Webserver distribution of those who expose the "Server" header

Apache is the most used web server (that sends a "Server" header). The oldest version I found was Apache 1.3.12 from 2012 running on a windows server. Double yikes.

Also I found 4 servers running on a Windows CE device. Windows CE was published in 1996 and they stopped patching it in 2013.

Also some older devices

Visualizing 17000 Websites

I wrote a script that uses WKHTMLTOIMAGE to make a screenshot of every website and then wanted to create a collage. The first collage was pretty boring since there are many websites that only displayed white sites or error messages which I filtered by counting the number of unique pixel colors in all of the images and deleted those with just a few colors.

Just keep in mind that this is just what you would see when you would surf to the IP via a webbrowser. This doesn't mean that these are all Austrian websites, just the raw servers.

Here is the final collage of all websites I found

Click to see the full version (12mb! and 3000x14500 pixels large)

Printers.. because.. why not?

I found 9 HP printers without logins fully exposed to the web. There were no passwords and even printing worked.

Printers without passwords (Yes I was able to print)

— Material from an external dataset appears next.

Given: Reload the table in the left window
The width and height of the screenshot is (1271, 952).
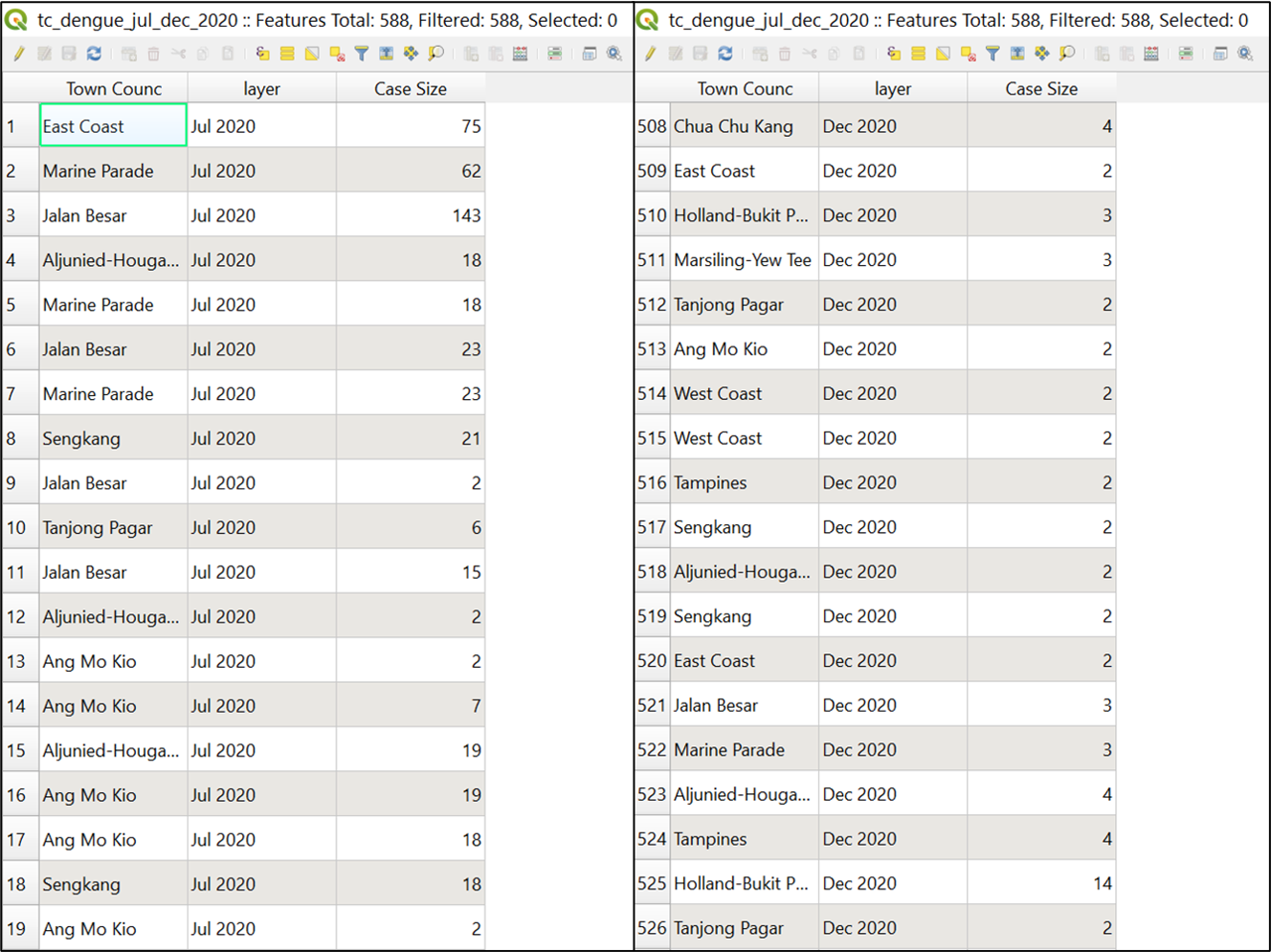Looking at the screenshot, I should coord(94,55).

This one had also the ability to send Fax via the website. Good for the owner: The Fax number of the device was logged on the device so I found a contact and the device has since been removed from the web. Success!

Webcams

Home security system pointing to someones home

Someone edited the overlay text of this gas station to spell 1984

These are just 2 of over 300 IP cameras that broadcast livestreams without logins. If you want to see all of them go here: https://www.insecam.org/en/bycountry/AT/

Let's end with some of the miscellaneous things I've found

Home automation. Controllable lights and speakers on this instance

A sewage treatment plant

Conclusion

Austria is a small country but it has the same problems as larger countries when it comes to IT security. We need to develop a better sense for what's secure and what isn't and also providers and device manufactures should help us with safe pre-configurations.

Companies should hire good IT admins (like Haschek Solutions) to keep an eye out on what they are exposing to the web and keeping their servers patched.